The fake certificate for Lee’s painting “From Point No. 780217” has the same registration number as one that appears on the certificate for artist Kim Ki-chang’s landscape painting and a photograph of Lee’s painting that appears to have been cut from another document and attached later.
“From Point No. 780217” by Lee U-fan was sold for $415,600 at K Auction’s winter auction on Dec. 15, 2015. (Yonhap)
Lee’s painting was sold at a hammer price of $415,600 to a private collector last month.
“This is a serious issue that damages the auction house’s credibility.

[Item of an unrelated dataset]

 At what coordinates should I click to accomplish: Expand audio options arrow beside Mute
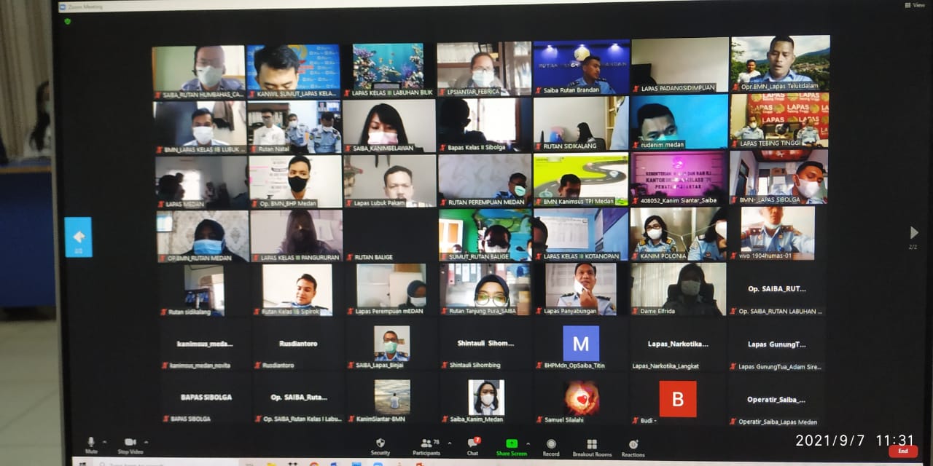point(104,442)
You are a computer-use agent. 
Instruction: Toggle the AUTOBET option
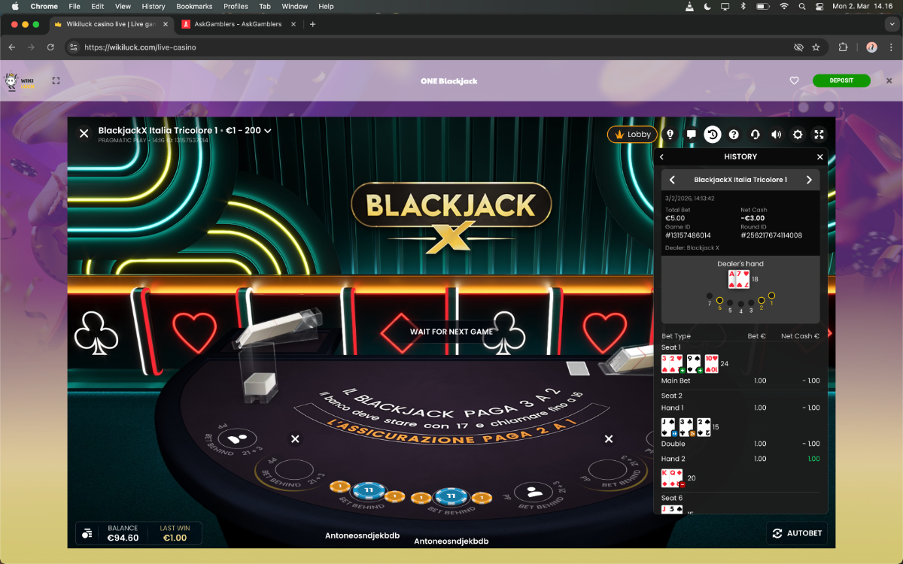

Everything should have been thoroughly evaluated before it was put up for auction,” said an art critic, who wished not to be named.
The certificate was issued in 2001 by the Galleries Association of Korea, which runs its own art appraisal committee. The Galleries Association of Korea asked the police to investigate the authenticity of the certificate Jan. 5.
The certificate of authenticity for Lee U-fan’s “From Point No. 780217” (left) issued by the Galleries Association of Korea was confirmed to have been forged as it bears the same number as the one found on the certificate of authenticity for Kim Ki-chang’s landscape painting. (Yonhap)
“However, it was confirmed that the certificate was fake, not that the painting was forged. We plan to have the painting appraised soon,” police added.
The certificate forgery rekindled the controversy over the allegation that some of Lee U-fan’s major works have been forged and distributed in the Korean art market for the past four to five years.
In December, the Seoul Metropolitan Police Agency raided galleries in Seoul, which were suspected of circulating alleged counterfeits of Lee U-fan paintings. The police booked two owners of the galleries without detention and seized six paintings to have them appraised by the National Forensic Service. The results have not yet been released.
The police said it acted on a tip-off from a source who said some galleries have been selling forged works of Lee’s major painting series “From Point” and “From Line” in the Korean art market between 2012 and 2013.
Police estimated that sales of counterfeit art may total some billions of won. Lee, 80, has noted in many interviews that his works are hard to copy as they are created “with my own flow.” Lee is one of the most representative Korean artists, well known in the global art scene for his meditative abstract paintings. His paintings have enjoyed surging sales in the international art market with the emerging popularity of Korean monochrome paintings, or dansaekhwa.
Most of Lee’s works alleged to be forged date from 1977 to 1979, a period when Lee was prolific in Tokyo.